WHAT YOU HAVE TO DO:
Check every line of the entries below for the word "logo". Then give the number of lines that have it, with nothing added.

(Stored data)
== Segment start ==

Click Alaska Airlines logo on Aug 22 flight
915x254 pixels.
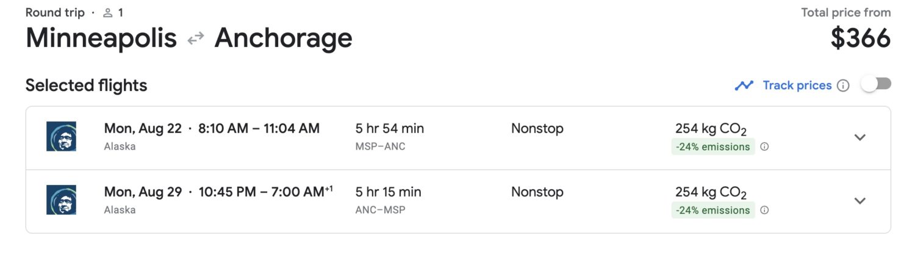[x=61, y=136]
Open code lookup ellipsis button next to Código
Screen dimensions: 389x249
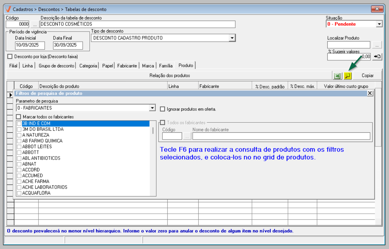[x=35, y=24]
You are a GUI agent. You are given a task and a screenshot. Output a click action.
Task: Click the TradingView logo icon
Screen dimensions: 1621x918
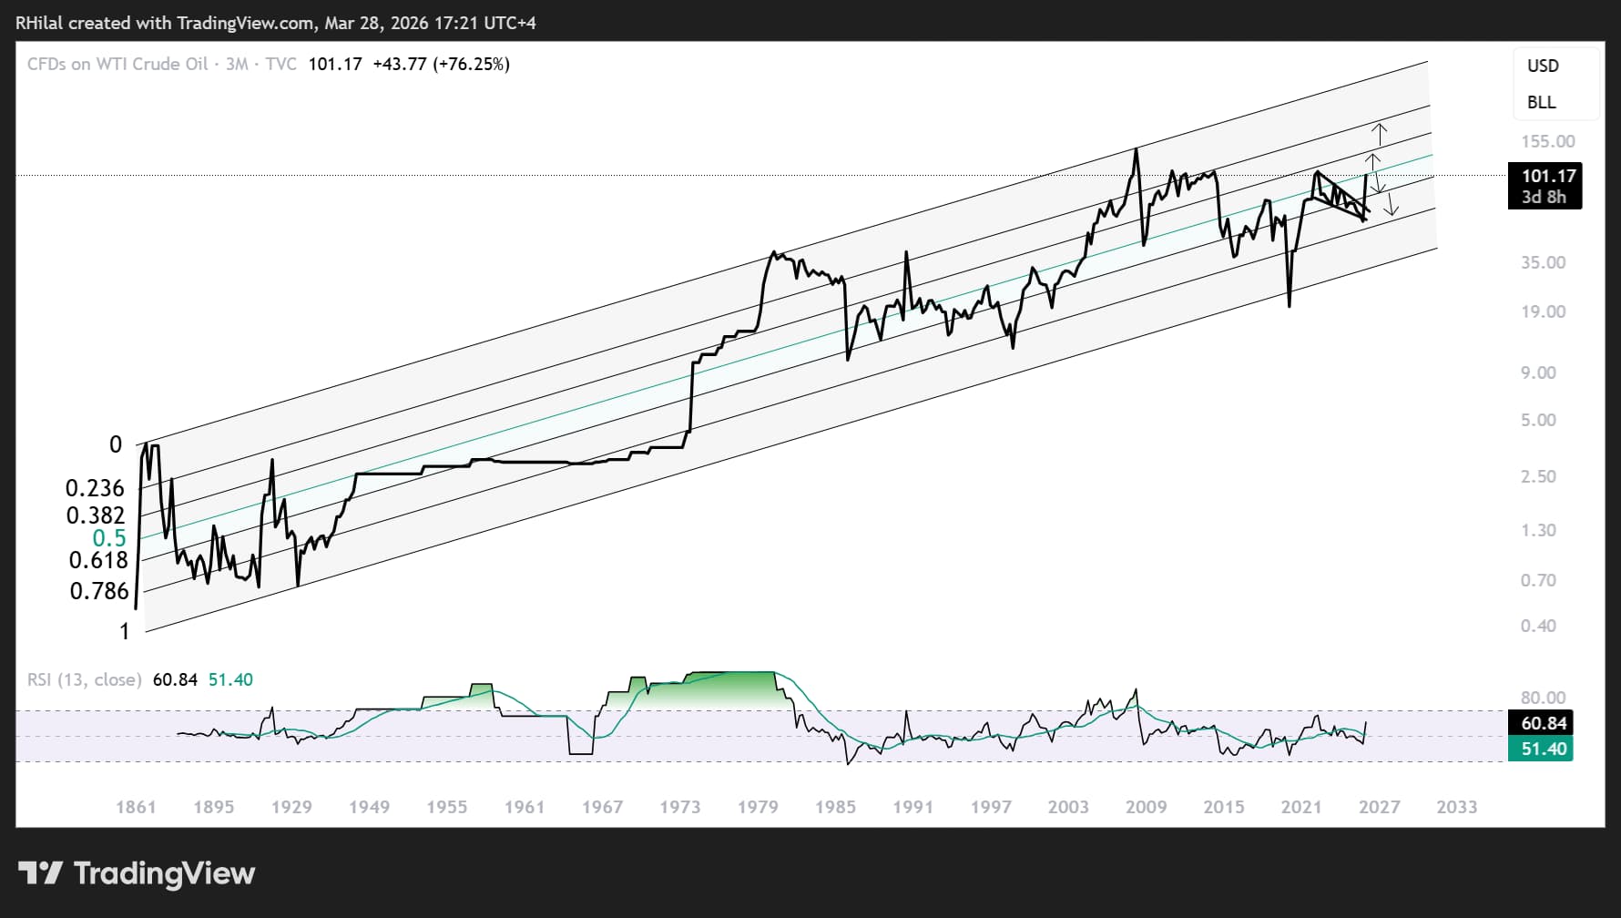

== Segment end ==

ANSWER BELOW:
2